# Low suction and High head R22



## kaspen2006

Just some thoughts on this one. Don't get stumped too often. But this is kicking my butt. Here it is in a nut shell.

Suction pressure 49
Head pressure 299
super heat is high
sub cool is high 
Discharge line temp 91 degrees out of the condenser and inside at the coil.
Suction line temp 88 degrees out of the condenser and inside at the coil.

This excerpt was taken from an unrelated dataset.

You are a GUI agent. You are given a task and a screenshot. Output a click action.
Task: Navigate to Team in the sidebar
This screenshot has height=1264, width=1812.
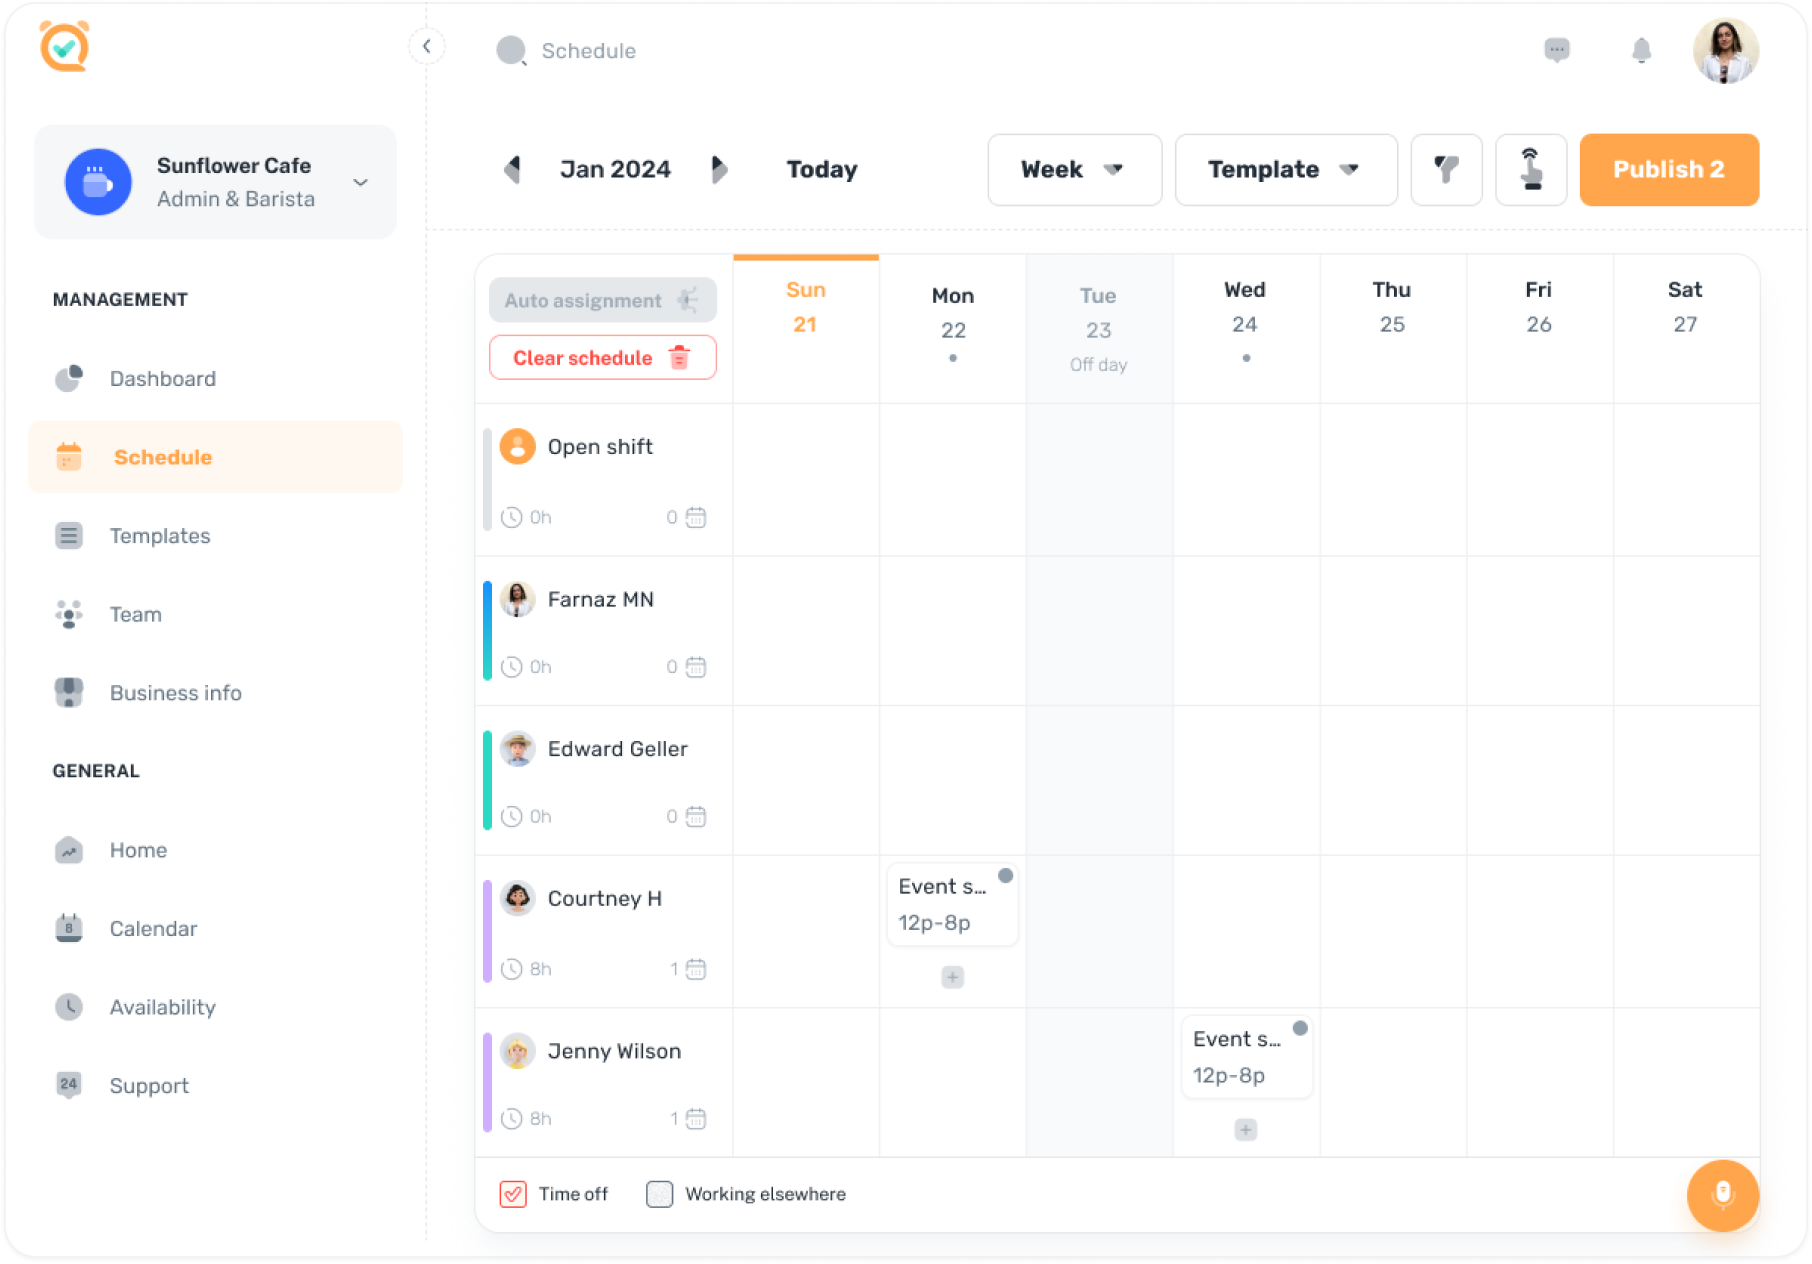point(136,614)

The coil was replaced in 2013.

Now the 91 degree discharge line temp with a 299 pressure the line temp seems very low to me for the 299 pressure. Kind of feels like an over charged unit with a restriction in the condenser and possibly over charged. Any thoughts?


----------



## beenthere

Probably a restricted LLFD in the condenser cabinet.


----------



## ELECTROLOVER

You didnt mention the metering device. ...but what ever it is, its clogged and not metering right.


----------



## Hvaclife187

Alot of HVAC company's have been having problems due to dan fost and there rust inhibitor clogging the metering device


----------



## Hvaclife187

A lot of dealers have been having problems due to can fost and there rust inhibitor clogging the metering device


----------



## heatingrepairchicago

sounds to me you have restriction there. I would check out the meter device. If its cap tube, maybe clogged from a improper vacuum at installation, etc.. TXV may be bad. try recovering, vacuum and recharge.


----------